Problem requirements:
Set down all the lines below, each one exactly as shown.

Extracted records:
<<<<

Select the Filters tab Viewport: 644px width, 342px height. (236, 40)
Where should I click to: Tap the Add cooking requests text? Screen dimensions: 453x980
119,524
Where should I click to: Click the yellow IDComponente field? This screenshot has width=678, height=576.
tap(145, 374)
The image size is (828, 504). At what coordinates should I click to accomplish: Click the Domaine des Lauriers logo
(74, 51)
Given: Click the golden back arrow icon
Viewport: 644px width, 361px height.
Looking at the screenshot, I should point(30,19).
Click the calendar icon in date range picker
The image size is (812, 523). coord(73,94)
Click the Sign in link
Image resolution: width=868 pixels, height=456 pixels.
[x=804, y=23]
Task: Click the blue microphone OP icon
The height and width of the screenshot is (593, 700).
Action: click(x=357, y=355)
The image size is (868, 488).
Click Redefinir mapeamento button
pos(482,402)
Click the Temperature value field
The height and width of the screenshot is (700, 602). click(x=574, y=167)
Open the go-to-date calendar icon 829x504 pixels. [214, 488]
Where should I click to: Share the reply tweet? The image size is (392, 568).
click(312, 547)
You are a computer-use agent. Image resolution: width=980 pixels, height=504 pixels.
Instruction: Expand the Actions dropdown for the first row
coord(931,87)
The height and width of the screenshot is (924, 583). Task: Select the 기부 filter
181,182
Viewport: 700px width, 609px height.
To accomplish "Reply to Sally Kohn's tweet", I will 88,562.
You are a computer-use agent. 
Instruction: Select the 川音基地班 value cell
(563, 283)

>>>>

Task result:
Select the Filters tab Viewport: 644px width, 342px height. (236, 40)
Where should I click to: Tap the Add cooking requests text? Screen dimensions: 453x980
119,524
Where should I click to: Click the yellow IDComponente field? This screenshot has width=678, height=576.
tap(145, 374)
The image size is (828, 504). At what coordinates should I click to accomplish: Click the Domaine des Lauriers logo
(74, 51)
Given: Click the golden back arrow icon
Viewport: 644px width, 361px height.
Looking at the screenshot, I should point(30,19).
Click the calendar icon in date range picker
The image size is (812, 523). coord(73,94)
Click the Sign in link
Image resolution: width=868 pixels, height=456 pixels.
[x=804, y=23]
Task: Click the blue microphone OP icon
The height and width of the screenshot is (593, 700).
Action: click(x=357, y=355)
The image size is (868, 488).
Click Redefinir mapeamento button
pos(482,402)
Click the Temperature value field
The height and width of the screenshot is (700, 602). click(x=574, y=167)
Open the go-to-date calendar icon 829x504 pixels. [214, 488]
Where should I click to: Share the reply tweet? The image size is (392, 568).
click(312, 547)
You are a computer-use agent. Image resolution: width=980 pixels, height=504 pixels.
Instruction: Expand the Actions dropdown for the first row
coord(931,87)
The height and width of the screenshot is (924, 583). Task: Select the 기부 filter
181,182
Viewport: 700px width, 609px height.
To accomplish "Reply to Sally Kohn's tweet", I will 88,562.
You are a computer-use agent. 
Instruction: Select the 川音基地班 value cell
(563, 283)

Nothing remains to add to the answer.